Produksi Batubara PT Adaro Energy Tbk.

JAKARTA – Emiten batu bara milik konglomerat Garibaldi “Boy” Thohir, PT Adaro Energy Tbk (ADRO), memproduksi batu bara sebanyak 24,96 juta ton pada semester I-2021. Meski begitu, angka ini turun 3% (yoy) dibandingkan produksi semester I-2020 yang sebesar 27,29 juta ton.

Volume penjualan pun tercatat turun 5% menjadi 25,78 juta ton pada semester I-2021 ini. Pada periode yang sama tahun lalu, volume penjualan batu bara ADRO tercatat sebesar 27,13 juta ton.

Di sisi lain, pengupasan lapisan penutup (overburden removal) ADRO mencapai 115,22 million bank cubic meter (Mbcm), naik 12% dibanding semester I-2020 yang sebesar 103,01 Mbcm. Peningkatan ini sejalan dengan panduan ADRO untuk meningkatkan overburden removal tahun ini.

“Nisbah kupas AE pada 1H21 tercatat 4,35x. AE mempertahankan panduan nisbah kupas untuk tahun 2021 yang ditentukan sebesar 4,8x dan akan mengejar target tersebut pada kuartal yang bercurah hujan lebih rendah,” ujar manajemen ADRO dalam laporannya, Jumat, 6 Agustus 2021.

Manajemen ADRO menyebut kondisi industri lebih kondusif dengan harga batu bara yang mencatat rekor tertingginya dalam sepuluh tahun terakhir.
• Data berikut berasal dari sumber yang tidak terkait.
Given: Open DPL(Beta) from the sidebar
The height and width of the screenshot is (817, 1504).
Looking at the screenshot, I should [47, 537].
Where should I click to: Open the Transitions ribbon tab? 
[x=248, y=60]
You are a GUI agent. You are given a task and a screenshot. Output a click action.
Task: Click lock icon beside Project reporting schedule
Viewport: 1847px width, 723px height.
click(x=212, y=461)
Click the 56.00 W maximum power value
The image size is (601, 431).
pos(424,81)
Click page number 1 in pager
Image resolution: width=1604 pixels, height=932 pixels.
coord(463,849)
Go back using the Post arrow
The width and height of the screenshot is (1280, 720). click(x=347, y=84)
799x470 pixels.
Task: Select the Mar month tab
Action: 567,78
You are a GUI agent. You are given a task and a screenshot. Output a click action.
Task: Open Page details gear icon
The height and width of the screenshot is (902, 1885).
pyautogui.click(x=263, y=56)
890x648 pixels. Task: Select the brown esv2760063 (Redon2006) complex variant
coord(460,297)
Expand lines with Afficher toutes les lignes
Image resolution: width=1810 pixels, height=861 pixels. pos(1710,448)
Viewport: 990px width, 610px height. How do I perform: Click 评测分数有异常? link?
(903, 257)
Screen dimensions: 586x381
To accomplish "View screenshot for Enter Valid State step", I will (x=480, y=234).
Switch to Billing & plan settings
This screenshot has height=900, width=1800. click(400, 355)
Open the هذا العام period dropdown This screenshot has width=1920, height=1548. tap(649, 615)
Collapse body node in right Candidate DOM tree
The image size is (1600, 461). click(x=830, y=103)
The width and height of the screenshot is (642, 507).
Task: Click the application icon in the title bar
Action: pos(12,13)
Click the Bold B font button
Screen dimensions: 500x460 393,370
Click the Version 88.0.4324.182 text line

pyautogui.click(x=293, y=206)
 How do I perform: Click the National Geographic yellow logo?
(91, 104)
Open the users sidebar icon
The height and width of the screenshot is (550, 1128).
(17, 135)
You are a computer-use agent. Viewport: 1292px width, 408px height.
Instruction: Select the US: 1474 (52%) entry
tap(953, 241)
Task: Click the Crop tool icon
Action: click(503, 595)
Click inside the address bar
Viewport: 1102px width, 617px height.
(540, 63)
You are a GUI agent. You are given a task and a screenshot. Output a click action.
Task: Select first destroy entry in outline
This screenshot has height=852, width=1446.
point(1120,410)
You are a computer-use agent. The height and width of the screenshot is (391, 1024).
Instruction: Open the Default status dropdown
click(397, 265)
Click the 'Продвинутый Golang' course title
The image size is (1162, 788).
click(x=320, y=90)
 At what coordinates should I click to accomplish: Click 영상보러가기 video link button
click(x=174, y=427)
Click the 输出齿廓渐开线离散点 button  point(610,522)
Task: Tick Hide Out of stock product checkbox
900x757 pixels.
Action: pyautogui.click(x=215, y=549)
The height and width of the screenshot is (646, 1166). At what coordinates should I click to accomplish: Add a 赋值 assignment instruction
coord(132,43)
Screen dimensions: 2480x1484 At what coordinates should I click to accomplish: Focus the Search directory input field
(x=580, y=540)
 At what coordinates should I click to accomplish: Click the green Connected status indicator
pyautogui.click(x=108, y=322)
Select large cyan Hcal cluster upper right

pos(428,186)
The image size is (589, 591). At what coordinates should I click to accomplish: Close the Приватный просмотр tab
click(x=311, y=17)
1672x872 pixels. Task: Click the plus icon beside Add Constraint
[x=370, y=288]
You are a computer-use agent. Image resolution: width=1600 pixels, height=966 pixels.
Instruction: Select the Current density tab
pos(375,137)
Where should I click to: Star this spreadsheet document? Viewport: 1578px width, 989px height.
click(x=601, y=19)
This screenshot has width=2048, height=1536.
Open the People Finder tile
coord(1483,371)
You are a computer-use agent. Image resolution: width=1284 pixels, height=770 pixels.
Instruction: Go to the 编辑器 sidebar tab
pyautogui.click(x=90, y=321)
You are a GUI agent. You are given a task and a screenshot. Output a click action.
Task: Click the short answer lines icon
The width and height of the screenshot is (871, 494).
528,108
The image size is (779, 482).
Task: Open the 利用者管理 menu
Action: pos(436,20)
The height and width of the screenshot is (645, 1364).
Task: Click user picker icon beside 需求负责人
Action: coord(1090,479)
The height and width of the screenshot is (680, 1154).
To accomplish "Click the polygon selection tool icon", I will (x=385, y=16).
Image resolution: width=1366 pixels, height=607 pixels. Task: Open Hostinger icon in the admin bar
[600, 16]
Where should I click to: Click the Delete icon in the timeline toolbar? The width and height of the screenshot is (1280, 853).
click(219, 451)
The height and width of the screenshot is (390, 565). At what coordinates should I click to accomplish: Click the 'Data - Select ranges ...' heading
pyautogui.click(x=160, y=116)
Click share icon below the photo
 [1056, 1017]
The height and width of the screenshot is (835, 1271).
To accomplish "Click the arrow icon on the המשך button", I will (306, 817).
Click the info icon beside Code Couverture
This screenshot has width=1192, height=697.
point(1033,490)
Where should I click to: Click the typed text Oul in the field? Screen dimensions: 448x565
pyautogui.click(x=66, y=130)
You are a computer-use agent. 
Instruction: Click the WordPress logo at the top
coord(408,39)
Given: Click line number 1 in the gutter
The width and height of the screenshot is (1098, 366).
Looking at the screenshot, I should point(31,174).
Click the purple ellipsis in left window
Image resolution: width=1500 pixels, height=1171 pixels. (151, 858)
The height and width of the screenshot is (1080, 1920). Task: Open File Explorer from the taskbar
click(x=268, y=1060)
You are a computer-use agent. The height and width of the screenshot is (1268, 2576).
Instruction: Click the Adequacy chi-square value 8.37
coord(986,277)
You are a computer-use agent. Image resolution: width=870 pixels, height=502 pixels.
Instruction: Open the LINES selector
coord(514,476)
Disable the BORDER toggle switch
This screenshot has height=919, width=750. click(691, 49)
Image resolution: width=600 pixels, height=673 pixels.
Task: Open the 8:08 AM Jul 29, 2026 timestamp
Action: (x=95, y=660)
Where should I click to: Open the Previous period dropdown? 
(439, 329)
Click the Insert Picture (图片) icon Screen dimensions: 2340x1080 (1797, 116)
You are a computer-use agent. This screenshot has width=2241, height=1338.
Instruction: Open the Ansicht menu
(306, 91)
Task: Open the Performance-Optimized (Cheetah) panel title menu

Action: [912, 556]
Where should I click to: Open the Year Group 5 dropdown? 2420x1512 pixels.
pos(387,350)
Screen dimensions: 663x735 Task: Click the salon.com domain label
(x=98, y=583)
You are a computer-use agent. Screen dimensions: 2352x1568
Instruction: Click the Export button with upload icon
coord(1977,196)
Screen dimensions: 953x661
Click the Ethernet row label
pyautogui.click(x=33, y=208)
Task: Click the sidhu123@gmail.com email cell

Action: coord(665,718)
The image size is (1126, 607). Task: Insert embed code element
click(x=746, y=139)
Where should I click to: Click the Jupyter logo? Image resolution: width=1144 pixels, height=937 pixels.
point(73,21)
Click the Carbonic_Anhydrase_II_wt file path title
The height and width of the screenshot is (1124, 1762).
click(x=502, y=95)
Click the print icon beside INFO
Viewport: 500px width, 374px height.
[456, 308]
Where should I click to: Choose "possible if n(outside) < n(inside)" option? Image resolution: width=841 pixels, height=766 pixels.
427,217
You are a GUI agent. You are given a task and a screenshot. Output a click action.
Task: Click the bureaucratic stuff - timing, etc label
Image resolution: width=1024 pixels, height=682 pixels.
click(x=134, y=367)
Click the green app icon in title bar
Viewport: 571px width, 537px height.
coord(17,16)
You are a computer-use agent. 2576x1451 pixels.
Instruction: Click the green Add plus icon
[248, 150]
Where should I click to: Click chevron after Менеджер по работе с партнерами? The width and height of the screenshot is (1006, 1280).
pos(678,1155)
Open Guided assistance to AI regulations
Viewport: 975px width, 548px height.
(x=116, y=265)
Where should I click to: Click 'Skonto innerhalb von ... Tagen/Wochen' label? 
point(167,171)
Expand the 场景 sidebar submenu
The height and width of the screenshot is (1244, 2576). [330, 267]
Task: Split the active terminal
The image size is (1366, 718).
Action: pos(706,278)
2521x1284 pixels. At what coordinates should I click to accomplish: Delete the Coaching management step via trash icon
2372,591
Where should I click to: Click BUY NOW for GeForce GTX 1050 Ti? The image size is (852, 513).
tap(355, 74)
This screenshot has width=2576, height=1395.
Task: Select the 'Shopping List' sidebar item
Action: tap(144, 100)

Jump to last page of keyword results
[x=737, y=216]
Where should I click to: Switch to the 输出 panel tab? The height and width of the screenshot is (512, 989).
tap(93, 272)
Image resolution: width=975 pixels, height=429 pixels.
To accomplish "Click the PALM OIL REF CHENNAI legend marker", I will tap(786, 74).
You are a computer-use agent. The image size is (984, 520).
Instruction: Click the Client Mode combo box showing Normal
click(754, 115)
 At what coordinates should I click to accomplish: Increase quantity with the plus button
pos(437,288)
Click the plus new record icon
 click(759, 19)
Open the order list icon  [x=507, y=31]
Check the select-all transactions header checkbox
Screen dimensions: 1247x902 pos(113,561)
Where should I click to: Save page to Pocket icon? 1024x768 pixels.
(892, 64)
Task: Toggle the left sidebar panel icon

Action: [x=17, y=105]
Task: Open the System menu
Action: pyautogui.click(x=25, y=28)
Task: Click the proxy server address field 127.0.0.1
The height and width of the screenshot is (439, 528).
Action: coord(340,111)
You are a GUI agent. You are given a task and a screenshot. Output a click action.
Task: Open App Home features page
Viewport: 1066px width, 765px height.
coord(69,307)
Fakta ini pun semakin menunjang strategi perusahaan untuk menaikkan dan mencapai panduan nisbah kupas demi memungkinkan fleksibilitas operasional jangka panjang.

ADRO juga akan melanjutkan upaya meningkatkan produktivitas dan efisiensi di sepanjang rantai pasokan batu bara yang terintegrasi secara vertikal.

Pada semester I-2021, penjualan domestik masih menjadi kontributor penjualan terbesar yang meliputi 28% total penjualan batu bara ADRO. Selanjutnya, pasar Asia Tenggara meliputi 22% dari total penjualan dengan Malaysia jadi pasar terbesar.

Ketiga, porsi penjualan ke China tercatat sebesar 20%. Angka ini naik sejalan n dengan kenaikan permintaan negara ini terhadap produk batu bara termal dan metalurgi ADRO.